Wednesday, 11 March 2009
Commonwealth Electoral Amendment (Political Donations and Other Measures) Bill 2008 
Today I rise in support of the Commonwealth Electoral Amendment (Political Donations and Other Measures) Bill 2008 . This bill is part of a series of Rudd government measures that are designed to clean up government in this country. We cannot have clean government unless we have a strong and healthy democracy, and we cannot have a strong and healthy democracy unless we protect the integrity of the Australian electoral system. We cannot protect the integrity of the Australian electoral system without robust and transparent public funding for election candidates and robust and transparent regulation of political donations. Our commitment to better regulation of public funding and private donations was made crystal clear prior to the last election. The government has put forward these objectives, and they will be furthered in the bill that we have before us today. However, today I would like to focus my comments specifically on political donations. Perhaps the most significant of the reforms before us is our proposal to reverse the Howard government’s cynical attempt to hide donations and thus undermine the integrity of the electoral process by lifting the disclosure threshold from $1,500 to $10,000 and then indexing the threshold. On this point, the policy Labor took to the election could not have been clearer:
Labor supports public transparency of political donations. Labor will therefore reverse the outrageous changes instituted by the Howard Government to limit public disclosure of political donations. Labor will not support millions of dollars being hidden from public scrutiny.

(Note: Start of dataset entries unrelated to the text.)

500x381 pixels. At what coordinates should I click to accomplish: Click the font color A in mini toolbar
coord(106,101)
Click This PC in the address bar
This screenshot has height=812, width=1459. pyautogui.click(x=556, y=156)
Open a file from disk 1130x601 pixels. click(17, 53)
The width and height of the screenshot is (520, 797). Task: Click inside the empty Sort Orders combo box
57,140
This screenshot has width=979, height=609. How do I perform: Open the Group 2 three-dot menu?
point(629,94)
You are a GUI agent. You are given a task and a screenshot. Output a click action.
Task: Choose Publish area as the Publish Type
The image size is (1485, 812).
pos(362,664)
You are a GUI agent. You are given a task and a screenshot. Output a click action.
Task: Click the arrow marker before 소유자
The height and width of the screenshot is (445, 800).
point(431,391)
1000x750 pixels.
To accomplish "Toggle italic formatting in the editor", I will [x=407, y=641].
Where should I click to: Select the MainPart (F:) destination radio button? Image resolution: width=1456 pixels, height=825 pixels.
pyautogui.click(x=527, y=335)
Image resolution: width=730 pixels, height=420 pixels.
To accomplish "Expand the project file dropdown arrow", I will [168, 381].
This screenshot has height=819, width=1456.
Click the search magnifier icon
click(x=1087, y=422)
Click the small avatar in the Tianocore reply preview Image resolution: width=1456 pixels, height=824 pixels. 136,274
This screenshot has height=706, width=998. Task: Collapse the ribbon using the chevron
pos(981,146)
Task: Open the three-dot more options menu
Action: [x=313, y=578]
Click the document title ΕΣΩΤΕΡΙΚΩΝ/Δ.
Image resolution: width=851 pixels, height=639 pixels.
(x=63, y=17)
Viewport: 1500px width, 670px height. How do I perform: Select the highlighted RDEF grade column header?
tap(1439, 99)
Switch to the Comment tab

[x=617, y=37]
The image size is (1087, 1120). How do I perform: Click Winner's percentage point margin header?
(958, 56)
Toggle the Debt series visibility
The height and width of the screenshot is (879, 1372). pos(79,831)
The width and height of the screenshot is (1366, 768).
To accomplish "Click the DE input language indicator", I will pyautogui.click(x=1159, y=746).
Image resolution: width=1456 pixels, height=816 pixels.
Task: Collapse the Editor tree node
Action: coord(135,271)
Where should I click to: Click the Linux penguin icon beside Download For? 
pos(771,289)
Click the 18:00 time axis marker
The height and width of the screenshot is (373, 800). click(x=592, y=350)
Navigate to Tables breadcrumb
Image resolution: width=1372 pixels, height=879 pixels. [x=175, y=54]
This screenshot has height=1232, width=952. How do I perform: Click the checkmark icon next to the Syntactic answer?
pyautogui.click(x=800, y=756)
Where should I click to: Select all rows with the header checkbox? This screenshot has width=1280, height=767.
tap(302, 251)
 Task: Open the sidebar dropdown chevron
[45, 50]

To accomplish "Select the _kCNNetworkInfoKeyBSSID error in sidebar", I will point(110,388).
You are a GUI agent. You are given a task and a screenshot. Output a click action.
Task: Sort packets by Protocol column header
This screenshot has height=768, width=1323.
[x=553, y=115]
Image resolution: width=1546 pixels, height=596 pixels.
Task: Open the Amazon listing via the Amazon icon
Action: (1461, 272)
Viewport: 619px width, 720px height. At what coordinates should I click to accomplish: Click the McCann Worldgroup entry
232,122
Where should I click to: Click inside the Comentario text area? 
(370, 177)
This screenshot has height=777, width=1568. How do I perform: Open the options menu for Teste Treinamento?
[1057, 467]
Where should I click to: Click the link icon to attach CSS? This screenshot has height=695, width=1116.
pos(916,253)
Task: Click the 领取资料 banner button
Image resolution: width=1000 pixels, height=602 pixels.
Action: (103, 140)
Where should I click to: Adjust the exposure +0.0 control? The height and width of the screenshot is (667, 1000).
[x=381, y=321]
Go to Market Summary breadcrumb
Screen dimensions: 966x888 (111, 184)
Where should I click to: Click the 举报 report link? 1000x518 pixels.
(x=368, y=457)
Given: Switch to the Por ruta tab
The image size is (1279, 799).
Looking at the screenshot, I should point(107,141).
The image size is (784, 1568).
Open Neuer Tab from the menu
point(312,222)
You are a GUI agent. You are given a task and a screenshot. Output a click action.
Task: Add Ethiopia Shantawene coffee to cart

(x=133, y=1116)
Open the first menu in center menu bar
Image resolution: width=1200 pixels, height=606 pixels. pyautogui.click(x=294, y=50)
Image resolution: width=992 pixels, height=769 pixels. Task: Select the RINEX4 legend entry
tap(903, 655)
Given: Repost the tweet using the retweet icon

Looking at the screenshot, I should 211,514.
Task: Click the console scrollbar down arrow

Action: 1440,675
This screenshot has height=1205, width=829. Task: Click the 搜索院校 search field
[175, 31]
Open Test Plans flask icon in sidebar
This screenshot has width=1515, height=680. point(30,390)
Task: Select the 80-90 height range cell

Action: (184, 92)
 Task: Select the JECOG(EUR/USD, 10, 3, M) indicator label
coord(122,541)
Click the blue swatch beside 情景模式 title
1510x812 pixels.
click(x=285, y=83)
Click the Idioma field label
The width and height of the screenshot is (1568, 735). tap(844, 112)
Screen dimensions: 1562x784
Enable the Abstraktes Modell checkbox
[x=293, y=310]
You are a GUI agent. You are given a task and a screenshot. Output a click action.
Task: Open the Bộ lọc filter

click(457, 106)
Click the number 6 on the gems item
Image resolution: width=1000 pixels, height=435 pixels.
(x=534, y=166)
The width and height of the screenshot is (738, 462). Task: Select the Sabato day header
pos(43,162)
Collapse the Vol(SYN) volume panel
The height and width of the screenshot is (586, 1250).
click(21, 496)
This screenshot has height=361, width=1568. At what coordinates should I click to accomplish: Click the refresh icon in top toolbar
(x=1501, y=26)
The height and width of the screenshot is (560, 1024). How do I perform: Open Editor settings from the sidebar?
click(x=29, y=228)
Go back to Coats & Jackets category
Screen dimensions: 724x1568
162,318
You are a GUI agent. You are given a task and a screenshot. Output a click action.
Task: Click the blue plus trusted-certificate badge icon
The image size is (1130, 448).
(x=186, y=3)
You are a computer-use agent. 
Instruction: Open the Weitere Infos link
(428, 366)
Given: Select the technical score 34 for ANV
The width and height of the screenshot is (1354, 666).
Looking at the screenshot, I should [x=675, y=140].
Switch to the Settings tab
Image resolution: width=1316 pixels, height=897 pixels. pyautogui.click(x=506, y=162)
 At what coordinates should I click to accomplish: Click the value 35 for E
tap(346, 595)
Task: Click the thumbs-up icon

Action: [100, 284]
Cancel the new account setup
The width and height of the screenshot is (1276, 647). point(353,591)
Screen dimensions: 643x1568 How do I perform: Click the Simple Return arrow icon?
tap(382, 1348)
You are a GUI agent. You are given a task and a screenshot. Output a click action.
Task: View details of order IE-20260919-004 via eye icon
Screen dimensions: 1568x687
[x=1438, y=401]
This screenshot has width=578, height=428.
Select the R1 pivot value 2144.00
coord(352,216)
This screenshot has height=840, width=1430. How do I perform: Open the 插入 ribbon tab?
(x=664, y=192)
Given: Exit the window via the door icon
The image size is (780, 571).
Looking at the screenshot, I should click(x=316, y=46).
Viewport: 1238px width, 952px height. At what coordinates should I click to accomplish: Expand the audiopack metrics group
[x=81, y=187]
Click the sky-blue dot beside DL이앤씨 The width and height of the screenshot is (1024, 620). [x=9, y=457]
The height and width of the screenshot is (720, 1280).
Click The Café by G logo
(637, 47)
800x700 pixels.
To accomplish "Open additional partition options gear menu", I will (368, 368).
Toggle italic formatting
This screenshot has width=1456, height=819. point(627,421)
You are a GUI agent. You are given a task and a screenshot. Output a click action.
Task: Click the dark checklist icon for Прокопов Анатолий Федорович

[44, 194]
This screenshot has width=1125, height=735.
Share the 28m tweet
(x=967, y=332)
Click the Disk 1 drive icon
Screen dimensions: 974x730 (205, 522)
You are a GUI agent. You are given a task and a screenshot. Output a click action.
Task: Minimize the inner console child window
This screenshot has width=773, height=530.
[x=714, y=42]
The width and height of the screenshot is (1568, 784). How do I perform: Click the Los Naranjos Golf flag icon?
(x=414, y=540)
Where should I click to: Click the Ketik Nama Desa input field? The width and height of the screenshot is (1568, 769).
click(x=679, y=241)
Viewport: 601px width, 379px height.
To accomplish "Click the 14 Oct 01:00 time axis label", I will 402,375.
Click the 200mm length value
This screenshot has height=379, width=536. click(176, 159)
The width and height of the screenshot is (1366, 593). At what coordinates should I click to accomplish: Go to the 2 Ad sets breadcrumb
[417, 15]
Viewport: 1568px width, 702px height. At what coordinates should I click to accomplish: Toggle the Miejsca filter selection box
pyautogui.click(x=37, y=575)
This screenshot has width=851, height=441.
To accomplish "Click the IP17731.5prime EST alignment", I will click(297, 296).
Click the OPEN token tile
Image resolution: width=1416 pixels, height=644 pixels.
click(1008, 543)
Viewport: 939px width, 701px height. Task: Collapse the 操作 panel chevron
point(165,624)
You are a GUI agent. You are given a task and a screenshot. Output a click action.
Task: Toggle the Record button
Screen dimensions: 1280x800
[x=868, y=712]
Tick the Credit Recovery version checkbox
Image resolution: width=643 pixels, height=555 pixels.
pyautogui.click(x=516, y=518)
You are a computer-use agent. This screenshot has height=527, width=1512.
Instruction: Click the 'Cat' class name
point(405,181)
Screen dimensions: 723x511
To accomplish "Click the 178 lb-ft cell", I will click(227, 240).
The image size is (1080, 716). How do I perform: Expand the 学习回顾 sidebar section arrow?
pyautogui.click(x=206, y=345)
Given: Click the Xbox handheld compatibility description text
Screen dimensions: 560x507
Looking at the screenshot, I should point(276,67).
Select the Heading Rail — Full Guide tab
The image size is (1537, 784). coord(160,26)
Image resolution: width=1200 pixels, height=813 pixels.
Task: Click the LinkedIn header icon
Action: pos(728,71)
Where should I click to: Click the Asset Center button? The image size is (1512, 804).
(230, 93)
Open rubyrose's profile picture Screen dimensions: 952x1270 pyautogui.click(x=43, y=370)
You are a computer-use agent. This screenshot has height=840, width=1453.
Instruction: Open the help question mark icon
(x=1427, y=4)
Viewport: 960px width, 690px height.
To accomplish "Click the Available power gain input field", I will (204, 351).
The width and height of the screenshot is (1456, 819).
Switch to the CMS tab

Indeed, this policy cemented Labor’s position in relation to the Howard government’s mistitled Electoral and Referendum Amendment (Electoral Integrity and Other Measures) Bill 2006, which raised the disclosure threshold. In this place, my colleague Senator Carr was categorical in his rejection of the coalition’s bill, stating that it should be rejected out of hand. The dissenting report on the bill by Labor members of the Joint Standing Committee on Electoral Matters stated the reasons for our objection. As the dissenting report outlined, the underlying principle behind our opposition to the Howard government’s bill was that the public has a right to know who is donating to political parties. Support for this principle entails support for all practicable measures that further it. It is clearly possible for political donations of $1,000 or more to be disclosed. It may be found inconvenient by some parties and candidates to have to disclose all donations above this threshold, but it is not impractical. Prior to 2006, the disclosure threshold was $1,500, and this did not prove impractical. I know—I have done the paperwork. In addition, most other states and territories, including my own state of WA, have similar thresholds, and these do not prove impractical.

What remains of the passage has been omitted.